A rival of Eurythmic and Beauford was Poitrel a winner of the Melbourne Cup under 10 stone (63.5 kgs). He was bred by the Moses brothers then owners of Arrowfield now Coolmore near Jerrys Plains. They were leading breeders for 20 years early last century and included among the horses they bred was Heroic, an outstanding galloper and seven times champion stallion. Bred on Widden one of his sons Ajax won 18 races straight. One of the early champions raised by the Moses on Arrowfield was Poseidon (1903) but they bought him as a foal at foot with his dam off Rodney Dangar when he broke up the Neotsfield Stud near Singleton in 1904. As a 3-year-old Poseidon won 14 races including the AJC Derby, Victoria Derby, Caulfield Cup, Melbourne Cup and VRC and AJC St Legers. He backed up to take the Caulfield Cup again at four but could only manage to finish eighth under the burden of 10 stone three pounds in his second Melbourne Cup.
In the same decade that Poseidon won the Melbourne Cup the great staying test was taken out by four other Hunter Valley bred horses namely Lord Cardigan (won at three in 1904 and a close second to another Hunter runner Acrasia in 1905), Lord Nolan (1908) and Prince Foote (1909). Lord Cardigan and Lord Nolan were both bred and raced by Maitland identity John Mayo and were by Dangar’s imported sire Positano a son of the world’s leading of early last century St Simon. Positano also sired Piastre (won the 1912 Melbourne Cup) and Mooltan (second in 1907).
The biggest source of winners in the Hunter Valley in the quarter century 1950-75 was the Woodlands Stud. In that era it was under the stewardship of George Ryder, father of the Golden Slipper, and good sires including Newtown Wonder and Pipe of Peace. For 20 years to the mid-1980s Woodlands in the ownership of the Ingham brothers, became one of the biggest breeding operations in the world. One of the horses they bred and raced was Lonhro, an Australian Horse of the Year and a champion sire.
Several years ago the Inghams sold out their thoroughbred empire to Sheikh Mohammed Bin Rashid Al Maktoum, a ruler of Dubai in the United Arab Emirates and one of the world’s leading stud, broodmare and racehorse owner for a price reportedly close on half a billion dollars.

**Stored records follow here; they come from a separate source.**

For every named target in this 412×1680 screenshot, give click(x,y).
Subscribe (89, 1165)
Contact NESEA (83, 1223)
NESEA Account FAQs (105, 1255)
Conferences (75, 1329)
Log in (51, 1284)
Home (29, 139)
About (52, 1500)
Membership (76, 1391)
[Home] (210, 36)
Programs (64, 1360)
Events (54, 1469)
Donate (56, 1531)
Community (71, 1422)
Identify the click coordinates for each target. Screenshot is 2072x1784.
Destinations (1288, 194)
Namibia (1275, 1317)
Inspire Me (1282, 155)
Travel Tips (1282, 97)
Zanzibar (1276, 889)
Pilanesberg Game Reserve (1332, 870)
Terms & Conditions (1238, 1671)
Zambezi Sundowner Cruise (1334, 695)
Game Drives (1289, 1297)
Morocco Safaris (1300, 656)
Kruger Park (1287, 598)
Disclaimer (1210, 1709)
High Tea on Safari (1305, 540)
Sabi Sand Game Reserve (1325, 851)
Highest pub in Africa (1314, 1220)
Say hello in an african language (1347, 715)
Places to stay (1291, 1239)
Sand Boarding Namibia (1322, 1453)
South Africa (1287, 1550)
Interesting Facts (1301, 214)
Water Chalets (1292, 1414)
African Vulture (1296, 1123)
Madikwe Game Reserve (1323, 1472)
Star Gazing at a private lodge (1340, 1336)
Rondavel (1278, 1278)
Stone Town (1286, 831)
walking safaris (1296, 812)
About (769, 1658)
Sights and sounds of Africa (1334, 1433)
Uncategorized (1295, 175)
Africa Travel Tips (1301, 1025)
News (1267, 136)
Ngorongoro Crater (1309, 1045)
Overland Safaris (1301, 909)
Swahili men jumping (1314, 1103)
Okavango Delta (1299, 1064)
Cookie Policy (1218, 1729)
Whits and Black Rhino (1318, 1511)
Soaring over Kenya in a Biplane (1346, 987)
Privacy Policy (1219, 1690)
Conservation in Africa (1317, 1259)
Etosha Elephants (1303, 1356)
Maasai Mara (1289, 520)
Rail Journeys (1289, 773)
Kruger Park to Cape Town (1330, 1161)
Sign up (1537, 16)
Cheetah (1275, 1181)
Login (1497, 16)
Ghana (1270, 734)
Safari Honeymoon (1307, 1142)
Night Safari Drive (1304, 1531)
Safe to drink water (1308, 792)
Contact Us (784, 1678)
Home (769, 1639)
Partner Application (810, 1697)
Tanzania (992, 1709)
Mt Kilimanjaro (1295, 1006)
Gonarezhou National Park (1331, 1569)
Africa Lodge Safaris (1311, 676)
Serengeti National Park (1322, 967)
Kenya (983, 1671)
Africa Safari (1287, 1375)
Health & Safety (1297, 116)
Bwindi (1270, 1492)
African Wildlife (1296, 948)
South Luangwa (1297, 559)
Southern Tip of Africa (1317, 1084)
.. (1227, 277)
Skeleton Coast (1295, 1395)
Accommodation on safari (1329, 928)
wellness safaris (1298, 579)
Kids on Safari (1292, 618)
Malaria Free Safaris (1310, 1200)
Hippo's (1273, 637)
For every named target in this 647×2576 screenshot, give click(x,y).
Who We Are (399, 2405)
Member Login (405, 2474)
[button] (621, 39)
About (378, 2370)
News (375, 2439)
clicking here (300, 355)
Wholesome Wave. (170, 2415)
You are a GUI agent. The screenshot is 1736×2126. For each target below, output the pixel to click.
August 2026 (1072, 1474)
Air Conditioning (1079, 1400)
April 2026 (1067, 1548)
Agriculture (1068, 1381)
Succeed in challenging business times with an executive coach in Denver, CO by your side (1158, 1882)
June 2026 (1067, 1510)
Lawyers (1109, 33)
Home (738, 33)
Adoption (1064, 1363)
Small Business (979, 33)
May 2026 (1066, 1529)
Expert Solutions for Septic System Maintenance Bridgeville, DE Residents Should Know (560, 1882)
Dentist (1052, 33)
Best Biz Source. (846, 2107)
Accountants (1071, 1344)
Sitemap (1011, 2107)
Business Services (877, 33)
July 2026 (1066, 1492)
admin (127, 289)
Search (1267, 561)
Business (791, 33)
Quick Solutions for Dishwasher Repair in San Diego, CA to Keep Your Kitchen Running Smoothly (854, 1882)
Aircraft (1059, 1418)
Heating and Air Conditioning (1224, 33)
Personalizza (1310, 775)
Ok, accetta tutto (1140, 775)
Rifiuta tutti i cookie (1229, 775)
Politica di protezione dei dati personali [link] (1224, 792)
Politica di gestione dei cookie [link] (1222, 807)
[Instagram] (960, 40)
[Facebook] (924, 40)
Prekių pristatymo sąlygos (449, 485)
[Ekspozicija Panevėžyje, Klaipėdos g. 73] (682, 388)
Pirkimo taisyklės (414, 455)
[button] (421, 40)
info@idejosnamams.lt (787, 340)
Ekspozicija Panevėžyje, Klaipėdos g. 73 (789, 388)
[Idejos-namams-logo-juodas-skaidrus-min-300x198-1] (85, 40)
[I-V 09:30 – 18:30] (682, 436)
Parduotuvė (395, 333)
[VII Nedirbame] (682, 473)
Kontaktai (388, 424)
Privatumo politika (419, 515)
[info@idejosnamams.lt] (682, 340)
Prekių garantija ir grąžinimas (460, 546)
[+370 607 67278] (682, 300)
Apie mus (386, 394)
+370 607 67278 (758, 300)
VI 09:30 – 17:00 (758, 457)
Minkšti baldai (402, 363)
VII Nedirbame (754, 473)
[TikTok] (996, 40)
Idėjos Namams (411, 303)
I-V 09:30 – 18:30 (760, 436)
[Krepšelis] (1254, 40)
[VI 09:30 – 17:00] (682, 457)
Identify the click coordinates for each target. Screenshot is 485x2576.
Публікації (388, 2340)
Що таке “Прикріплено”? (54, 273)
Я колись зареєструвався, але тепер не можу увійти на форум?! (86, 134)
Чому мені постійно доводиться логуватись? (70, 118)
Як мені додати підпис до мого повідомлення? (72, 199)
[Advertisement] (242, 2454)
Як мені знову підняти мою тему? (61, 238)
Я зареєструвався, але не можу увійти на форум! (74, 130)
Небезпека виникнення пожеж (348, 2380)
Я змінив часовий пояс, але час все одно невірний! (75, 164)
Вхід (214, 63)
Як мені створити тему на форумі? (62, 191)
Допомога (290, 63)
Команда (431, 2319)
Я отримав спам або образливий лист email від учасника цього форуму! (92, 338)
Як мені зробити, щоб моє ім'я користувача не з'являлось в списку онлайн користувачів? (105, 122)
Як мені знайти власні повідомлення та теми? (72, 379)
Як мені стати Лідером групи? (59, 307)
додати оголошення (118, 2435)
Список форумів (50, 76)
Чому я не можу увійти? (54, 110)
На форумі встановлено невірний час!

He had already established the Darley Stud near Aberdeen and is now a huge force as an owner with the former Scone horseman Peter Snowdon as his champion trainer for a while. Darley is one of the big players in a revolution in horse breeding and racing that has elevated the Hunter Valley in the current century into one of the world’s greatest thoroughbred regions both in the quality of the products and the showplace appearance of the studs. They include two of the world’s biggest ever thoroughbred operations, Darley/Godolphin and Ireland headquartered Coolmore, John Messara headed Arrowfield, Vinery (formerly Segenhoe), Emirates Park (also Dubai owned), Widden and newcomer Newgate Farm.
The Hunter Valley’s use of visiting sires took off in 1990 with the debut appearance of Danehill, a champion European 3-year-old sprinter who went on to be the Australian champion sire a record nine times and to become the biggest force in Australian thoroughbred breeding history.